HDP heyeti, Hakkari'nin Şemdinli
ilçesine bağlı 2 bin nüfuslu Altınsu köyünde asker ve polisin katılımıyla
başlatılan operasyonda işkenceye maruz bırakılan köylülerle bir araya geldi.
Köyde incelemelerde bulunan HDP’li
Irgat, kadınların tacize uğradığını ifade ederek, bazı köylülere şiş
saplandığını söyledi.
Yaklaşık 100 kişinin işkenceye maruz
kaldığını ifade eden Irgat, “Bir çatışma bahane edilerek sabaha karşı bütün
evlere rastgele giriliyor. Hortumla dövülenler, şiş saplananlar var. Medyada
sadece 36 kişinin adı geçiyor ama 100’e yakın insan darp edilmiş. Güvenlik
güçleri gittikleri her evde kadınları taciz etmişler. Ne bir gözaltı var ne bir
soruşturma” dedi.
Hakkari Valiliği’nin, “güvenlik
görevlilerine direnen kişilerin 'derdest' edilerek gözaltına alındı”

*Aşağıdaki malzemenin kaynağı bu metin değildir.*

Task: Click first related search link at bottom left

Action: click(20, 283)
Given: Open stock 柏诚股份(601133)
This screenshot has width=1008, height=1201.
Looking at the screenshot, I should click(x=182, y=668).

açıklamasını yalanlayan Akdoğan, işkence izlerinin hala taze olduğunu söyledi.
Akdoğan, “Valilik köylülerin
açıklamalarını yalanlamıştı. Ama 4üncü gün olmasına rağmen darp izleri
taptazeydi. Gelsin görsünler bu izleri. Biz ziyaret ettiğimiz her evde sosyal
medyadaki fotolarda gördüğümüz izlerin daha kötüsüne rastladık. 80 yaşındaki
bir annenin koluna dipçikle vurulmuş. Genç arkadaşların sırtı o fotolarda
gördüğümüzden çok daha kötü. Kadınlar yaşadıklarını anlatamadılar bile, öyle
sinkaflı küfürler edilmiş. Fiziki şiddetin yanında ruhi şiddetin de
uygulandığına müşahade ettik” ifadelerini kullandı.
HDP milletvekilleri Mizgin Irgat ve
Nihat Akdoğan, Parti Meclisi üyesi Özgür Zeydanoğlu ve Hakkari il örgütü
yöneticilerinden oluşan heyet, Şemdinli'nin Şapatan (Altınsu) köyündeki işkence
olayını incelemek için köyde incelemelerde bulundu.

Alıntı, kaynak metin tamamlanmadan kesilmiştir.